Serbia’s Government Testing Waters for Possible Telekom SaleGordana Filipovic
Serbia is testing investor interest for its dominant telecommunications provider Telekom Srbija AD before potentially offering it up for sale.
The government has made no decision to call a tender to sell the company, Serbian government spokesman Milivoje Mihajlovic said by phone today, after the Ministry of Trade and Telecommunications said Turkey’s Dogus Group and Sabanci Group are interested.
As part of its plans to trim the budget gap and help the Balkan state recover from two recessions in three years, Prime Minister Ivica Dacic’s government plans to sell or close 179 state-owned enterprises for savings of 750 million euros ($1 billion) a year. A potential Telekom sale -- the cabinet has said it would accept no less than 2.5 billion euros for the entire company -- would be in addition to that.
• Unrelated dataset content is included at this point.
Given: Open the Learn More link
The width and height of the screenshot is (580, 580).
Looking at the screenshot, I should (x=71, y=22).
“There are talks on possible strategic partnership deals, but it’s all about feeling the pulse of investors,” Mihajlovic said by phone today. “The government has not yet adopted any decision to sell Telekom Srbija.”
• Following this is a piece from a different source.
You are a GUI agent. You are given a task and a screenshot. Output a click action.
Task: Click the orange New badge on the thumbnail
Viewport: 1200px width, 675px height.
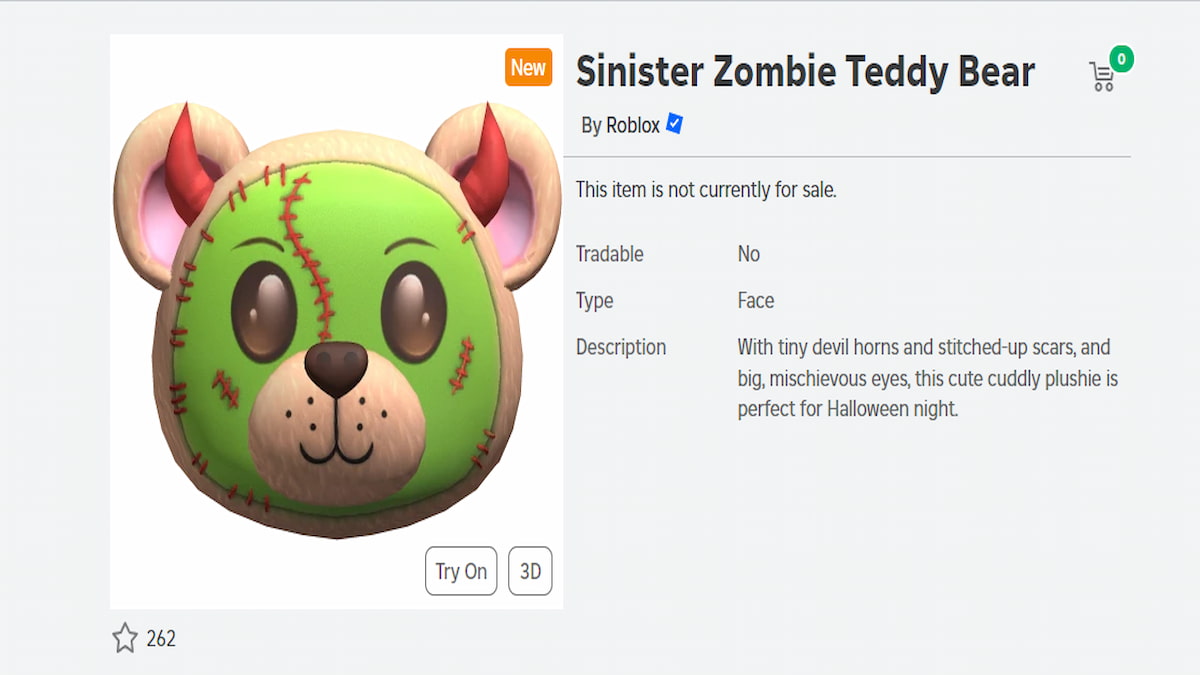point(528,68)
In April, Belgrade newspaper Blic wrote that Moscow-based AFK Sistema JSFC is also interested, as is Abu Dhabi-based Emirates Telecommunications Corp., or Etisalat.
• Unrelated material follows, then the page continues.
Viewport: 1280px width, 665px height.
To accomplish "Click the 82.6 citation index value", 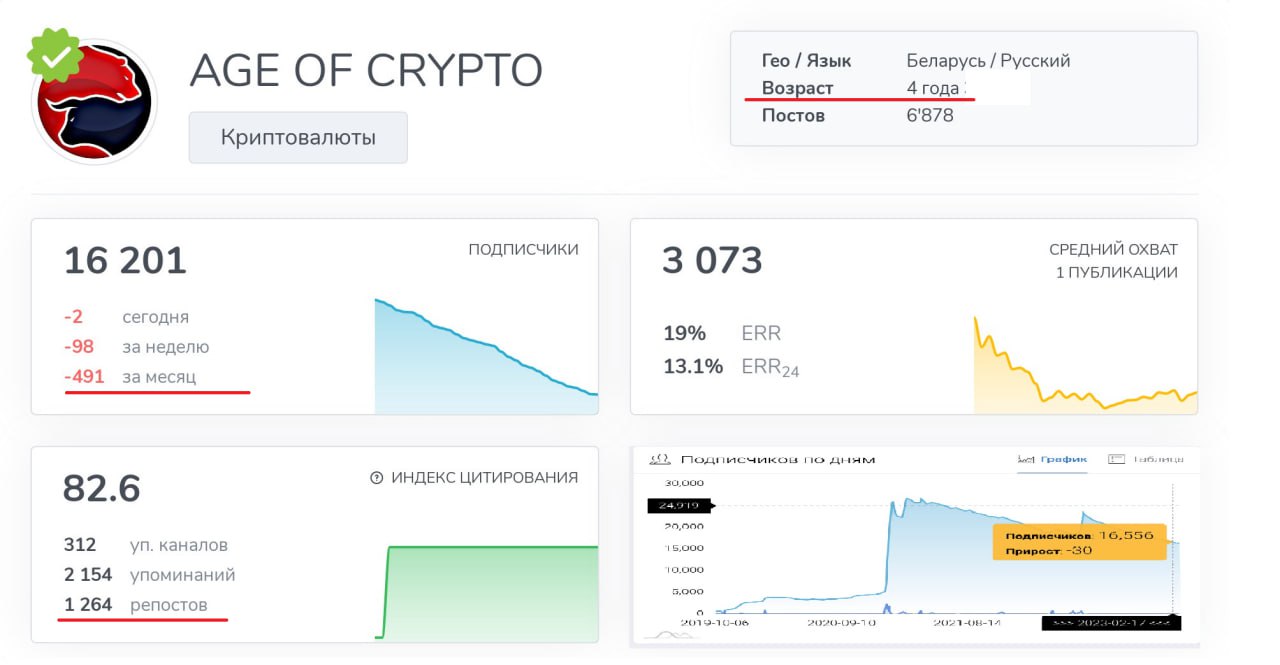I will point(102,489).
Serbia consolidated ownership of Telekom Srbija in 2012, buying back a 20 percent stake from Hellenic Telecommunications Organization SA. An attempt to sell a majority stake in the state phone company in 2011 failed, when Telekom Austria AG offered 1.1 billion euros, less than the minimum price of 1.4 billion euros set by the government.
The previous cabinet set the market value of Telekom Srbija at 2.27 billion euros, promised to give away 22 percent of the equity to company workers and Serbian nationals and list Telekom on the Belgrade stock exchange. Since that cabinet’s collapse last year, the plan has failed to materialize. Telekom’s 2012 net income almost halved to 11.25 billion dinars ($131.7 million) from 22.27 billion dinars in 2011, as assets shrank and long-term liabilities and spending expanded.